HEARING impaired children performed their “silent singing” at the second year of the Poprad Doctors’ Days event in early February. The children express music through dance and finger spelling.
“The performance was surely a success, and the children liked the High Tatras,” the head of the choir from Ostrava, Simona Pelhřimovská, told the TASR newswire.
“We came from the Elementary School for Students with Hearing Defects in Ostrava, as invited by the head of the children’s department in the Poprad hospital, Beáta Šoltýsová. Boys and girls are able to learn a new song in about two weeks, and I must say that I am often worse than them, they are more skilled. I have to learn the lyrics of the songs, which are adapted for finger spelling. Children like the music and enjoy attending the hobby group,” she said, adding that currently there are about 20 children in the choir.
Their perception of music depends on their level of hearing impairment. Some children in the choir use hearing devices, while others are completely deaf.
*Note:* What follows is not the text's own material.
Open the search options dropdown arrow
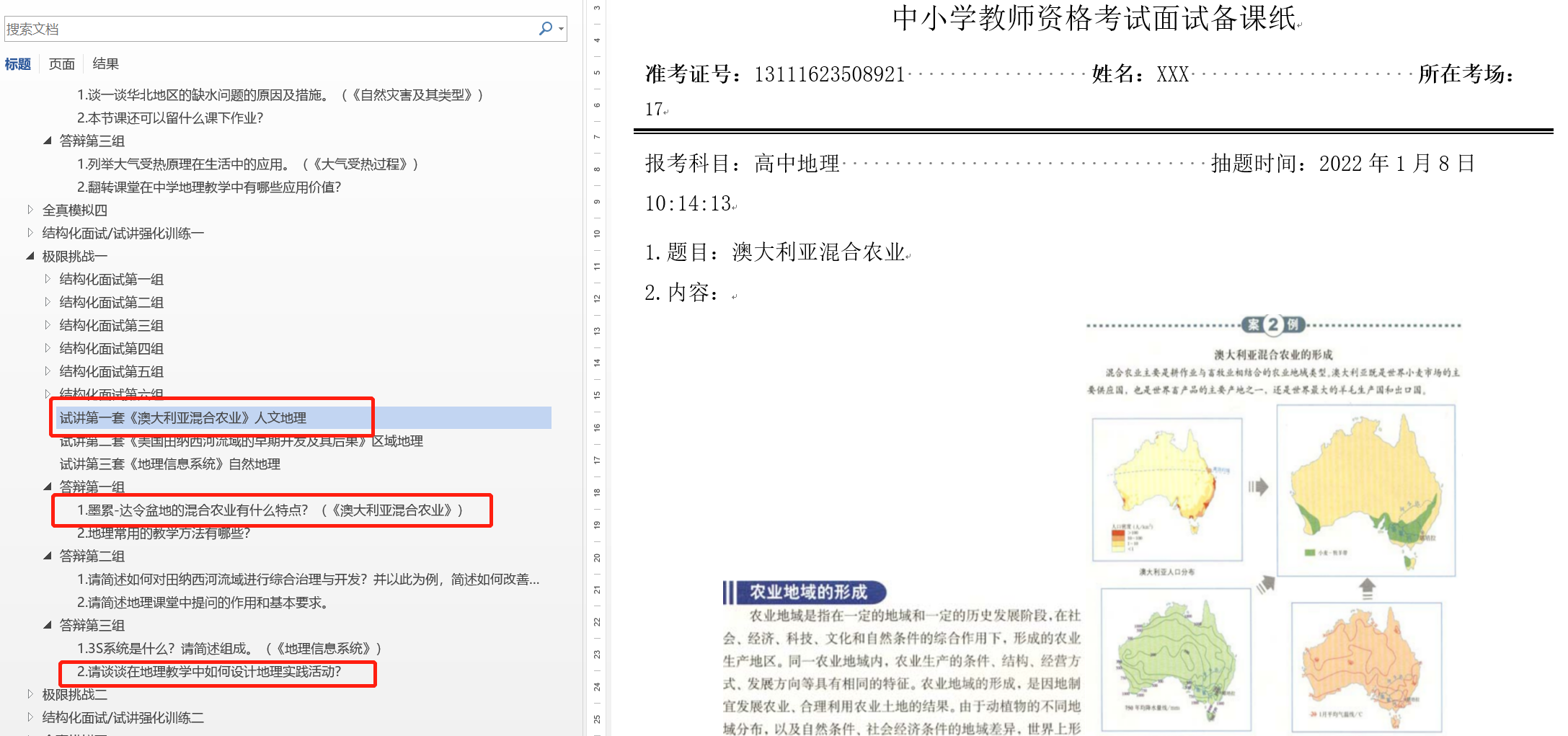Image resolution: width=1568 pixels, height=736 pixels. pyautogui.click(x=561, y=29)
This was the Ostrava choir’s very first performance abroad, while at home in the Czech Republic they usually perform more than 10 concerts a year.
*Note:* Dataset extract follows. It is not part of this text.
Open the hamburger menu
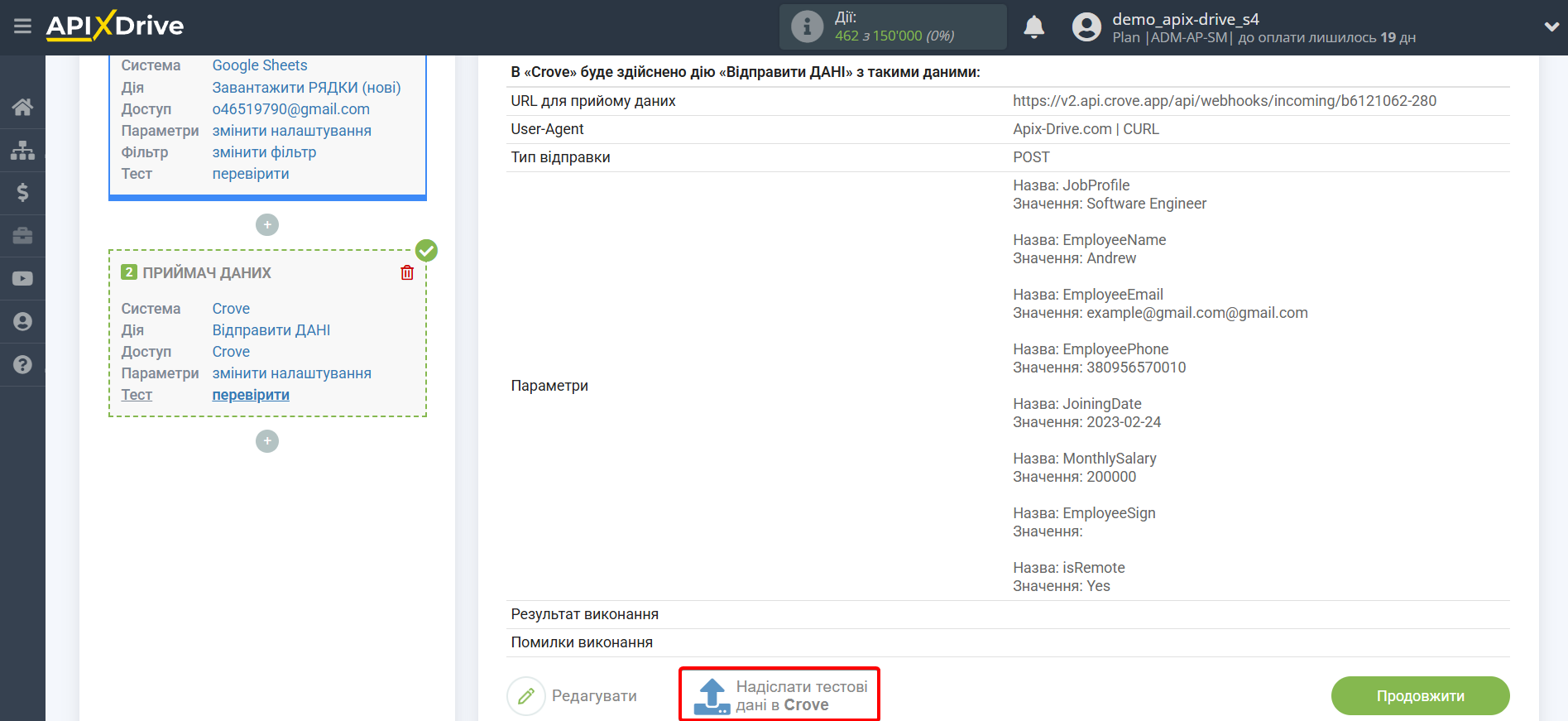Viewport: 1568px width, 721px height. click(22, 26)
Poprad Doctors’ Days was attended by otorhinolaryngologists, paediatricians, general practitioners and neonatologists, and focused on discovering and healing hearing defects in newborns. Šoltýsová said that currently early diagnosis can help those with hearing defects lead a normal life. In Slovakia there are 1 to 1.4 cases per 1,000 newborn babies with a serious hearing impairment; and this rate grows from one to five percent in prematurely born babies. “Active screening of hearing defects can detect at least 80 percent of permanent hearing defects,” she added.